SCIENCE OF SIGNS AND SYMBOLS: MATERIAL MANIPULATION, MEANING-MAKING AND MEDIA ADVANCEMENT IN PAINTING

Ukwa, Job Nworie; Clifford E. Nwanna

Abstract


Symbolism in visual arts is a stylistic thought pattern that communicates meaning using symbols, signs, allegory and metaphors. It is a potent and richly endowed platform where visual elements are used to give connotative depth to a work of art, to subtly convey messages or to communicate ideas. Most times, the more strange the imageries or materials contextualized as visual metaphors, the more interesting, deepening and captivating the work becomes. This explains the level of influence symbolic images can exert since they become far from ordinary especially when they already have attached strong meanings. From ages and locations, human civilizations have witnessed the presentation of messages in visual emblematic pictographs and ideographs. These are evidenced by the discovered cave arts which have pictures or symbols that have a semblance to what they represent. There are also local symbolic forms from diverse cultural locations which appear in intricate, linear, two-dimensional abstract, geometric shapes drawn from rich traditional life like uli, ona, nsibidi among others in the Nigerian cultural landscape.
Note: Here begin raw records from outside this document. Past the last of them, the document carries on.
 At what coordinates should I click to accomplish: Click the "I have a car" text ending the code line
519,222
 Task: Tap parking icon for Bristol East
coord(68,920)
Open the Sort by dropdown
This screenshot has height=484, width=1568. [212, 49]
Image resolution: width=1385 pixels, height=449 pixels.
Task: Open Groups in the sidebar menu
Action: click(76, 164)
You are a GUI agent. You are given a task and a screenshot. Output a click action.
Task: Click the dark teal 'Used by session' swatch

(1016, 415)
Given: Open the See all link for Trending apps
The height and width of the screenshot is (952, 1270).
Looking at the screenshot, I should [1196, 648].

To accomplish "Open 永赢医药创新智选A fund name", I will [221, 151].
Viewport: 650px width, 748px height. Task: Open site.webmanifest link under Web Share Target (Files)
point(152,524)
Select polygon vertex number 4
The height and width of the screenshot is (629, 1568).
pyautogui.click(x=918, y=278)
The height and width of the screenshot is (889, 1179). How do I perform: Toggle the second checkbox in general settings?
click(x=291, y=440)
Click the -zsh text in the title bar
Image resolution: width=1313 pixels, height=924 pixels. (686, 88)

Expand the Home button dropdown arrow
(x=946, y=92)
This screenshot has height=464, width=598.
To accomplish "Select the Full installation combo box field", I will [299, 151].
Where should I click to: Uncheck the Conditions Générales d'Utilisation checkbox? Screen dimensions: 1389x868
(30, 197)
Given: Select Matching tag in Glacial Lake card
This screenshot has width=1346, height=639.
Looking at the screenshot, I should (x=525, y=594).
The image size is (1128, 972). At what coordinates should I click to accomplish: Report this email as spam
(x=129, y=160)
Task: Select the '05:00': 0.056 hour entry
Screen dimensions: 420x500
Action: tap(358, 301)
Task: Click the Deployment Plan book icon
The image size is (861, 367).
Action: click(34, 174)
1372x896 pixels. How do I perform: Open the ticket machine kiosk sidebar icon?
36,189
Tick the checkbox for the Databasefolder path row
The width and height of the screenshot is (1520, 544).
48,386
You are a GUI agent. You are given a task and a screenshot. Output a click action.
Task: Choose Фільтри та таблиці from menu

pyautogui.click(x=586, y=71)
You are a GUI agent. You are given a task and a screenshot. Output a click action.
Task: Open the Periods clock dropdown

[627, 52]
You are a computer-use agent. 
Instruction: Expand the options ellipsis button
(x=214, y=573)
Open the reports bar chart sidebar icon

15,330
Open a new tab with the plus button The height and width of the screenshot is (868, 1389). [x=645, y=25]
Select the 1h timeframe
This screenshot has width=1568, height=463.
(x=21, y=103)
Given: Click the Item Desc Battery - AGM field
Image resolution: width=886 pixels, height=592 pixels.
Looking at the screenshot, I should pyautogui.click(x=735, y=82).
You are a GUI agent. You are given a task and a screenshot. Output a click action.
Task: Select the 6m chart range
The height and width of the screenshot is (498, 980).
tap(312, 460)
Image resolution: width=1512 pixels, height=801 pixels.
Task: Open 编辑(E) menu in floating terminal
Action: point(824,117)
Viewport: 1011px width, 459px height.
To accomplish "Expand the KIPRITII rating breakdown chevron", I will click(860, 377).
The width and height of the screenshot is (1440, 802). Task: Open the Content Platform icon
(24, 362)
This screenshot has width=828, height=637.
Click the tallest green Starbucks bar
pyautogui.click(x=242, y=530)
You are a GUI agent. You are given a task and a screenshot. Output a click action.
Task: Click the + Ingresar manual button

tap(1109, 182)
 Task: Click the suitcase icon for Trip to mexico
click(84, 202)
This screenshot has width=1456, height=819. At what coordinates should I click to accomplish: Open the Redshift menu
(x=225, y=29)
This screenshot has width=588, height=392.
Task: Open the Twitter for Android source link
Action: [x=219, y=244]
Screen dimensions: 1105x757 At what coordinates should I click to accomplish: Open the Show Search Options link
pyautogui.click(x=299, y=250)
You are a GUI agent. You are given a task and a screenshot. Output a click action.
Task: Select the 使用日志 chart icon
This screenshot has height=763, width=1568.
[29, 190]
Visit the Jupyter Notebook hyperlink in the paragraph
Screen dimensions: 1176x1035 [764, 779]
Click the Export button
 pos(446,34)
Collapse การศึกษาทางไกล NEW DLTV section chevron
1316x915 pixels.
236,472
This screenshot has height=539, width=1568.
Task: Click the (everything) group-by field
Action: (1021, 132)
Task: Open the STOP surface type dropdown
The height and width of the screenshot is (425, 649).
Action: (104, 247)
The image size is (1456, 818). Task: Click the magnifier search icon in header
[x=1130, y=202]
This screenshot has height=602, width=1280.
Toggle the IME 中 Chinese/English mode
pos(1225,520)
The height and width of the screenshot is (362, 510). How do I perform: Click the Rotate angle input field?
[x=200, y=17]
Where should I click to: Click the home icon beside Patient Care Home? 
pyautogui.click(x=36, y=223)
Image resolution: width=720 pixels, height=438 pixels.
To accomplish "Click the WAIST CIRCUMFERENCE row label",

Similarly, the illusion of three-dimensionality on flat surfaces has been created using factory-based paints in liquid or paste states in realistic interpretations, all these are geared towards effective meaning-making and resultant communication. Today, with advancements in all facets of human endeavours, pictorial depiction still holds a very strategic position, especially as an artist’s platform for communication.